Tuesday, August 17, 2010

John Steinbeck on writing: getting it on paper

Steinbeck
John Steinbeck once said that writers are "a little below clowns and a little above trained seals" and that the writer "must believe that what he is doing is the most important thing in the world. And he must hold to this illusion even when he knows it is not true."

When the comedian Fred Allen asked Steinbeck's advice on writing an autobiography, the master replied:
Don't start by trying to make the book chronological. Just take a period. Then try to remember it so clearly that you can see things: what colors and how warm or cold and how you got there. Then try to remember people. And then just tell what happened. It is important to tell what people looked like, how they walked, what they wore, what they ate. Put it all in. Don't try to organize it. And put in all the details you can remember.
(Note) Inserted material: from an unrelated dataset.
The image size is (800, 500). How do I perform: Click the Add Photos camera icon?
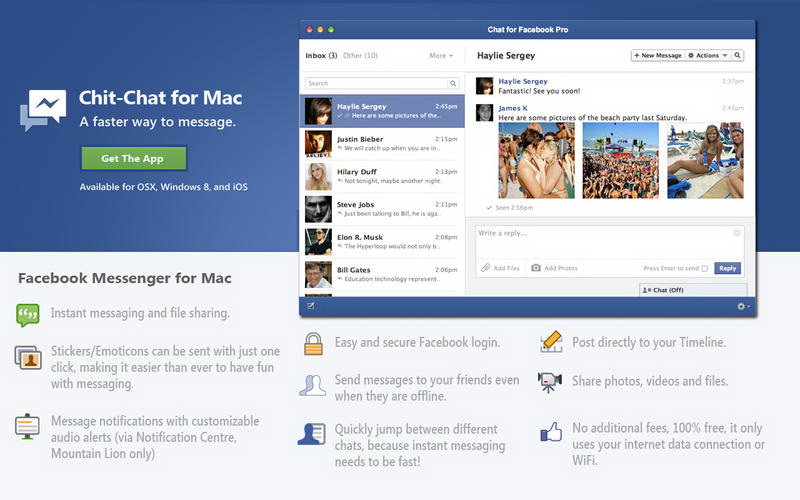[536, 268]
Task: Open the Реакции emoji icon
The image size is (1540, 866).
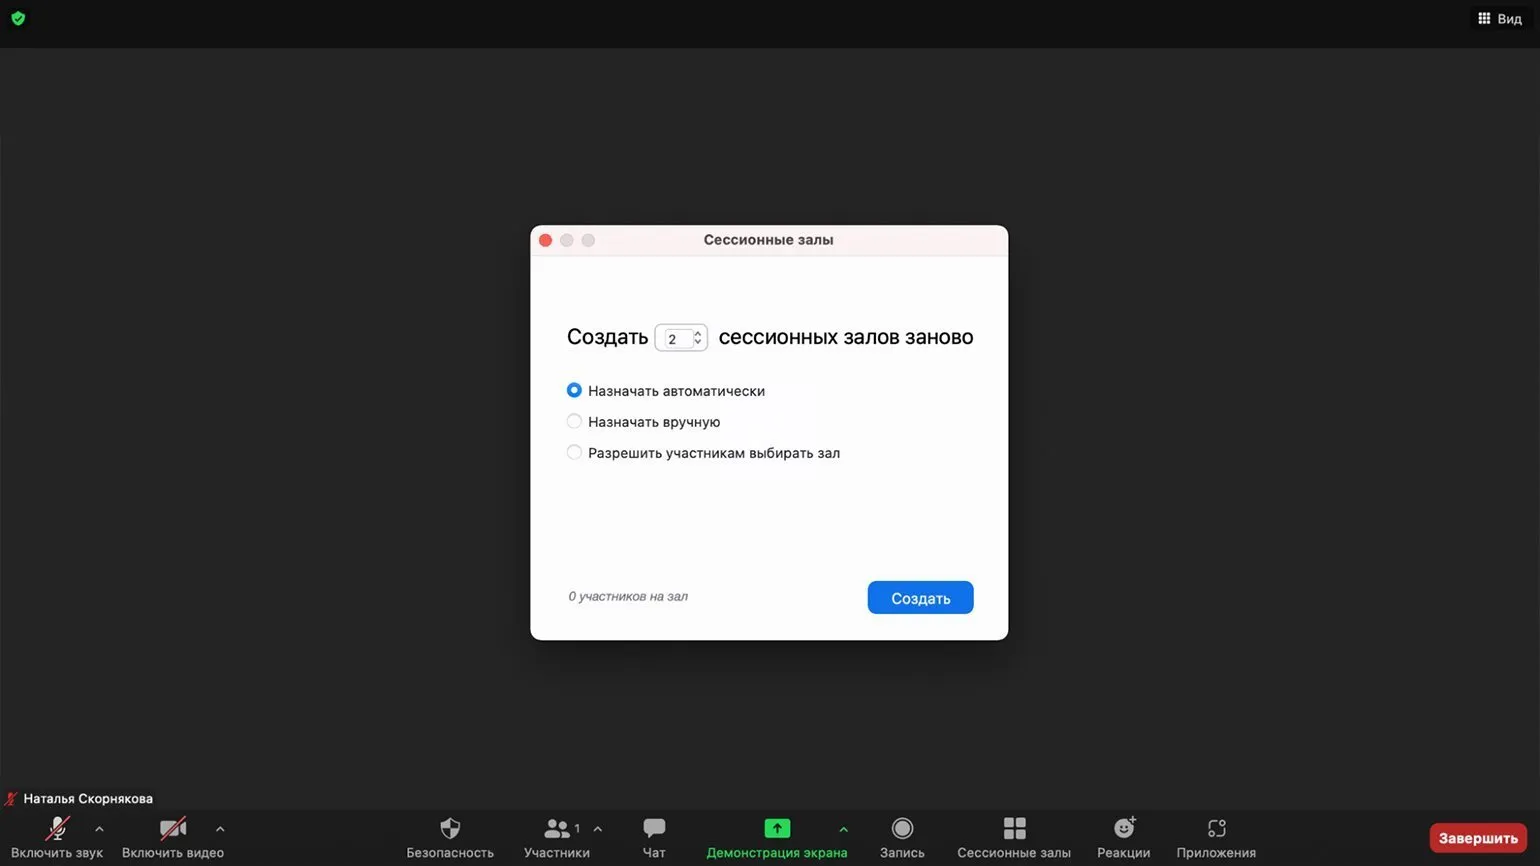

You will find that in a very short time things will begin coming back to you, you thought you had forgotten. Do it for very short periods at first, but kind of think of it when you aren't doing it. Don't think back over what you have done. Don't think of literary form. Let it get out as it wants to. Over tell it in the manner of detail--cutting comes later. The form will develop in the telling. Don't make the telling follow a form.
Steinbeck echoed this advice in one of his final interviews: "Write freely and as rapidly as possible and throw the whole thing on paper. Never correct or rewrite until the whole thing is down. Rewrite in process is usually found to be an excuse for not going on."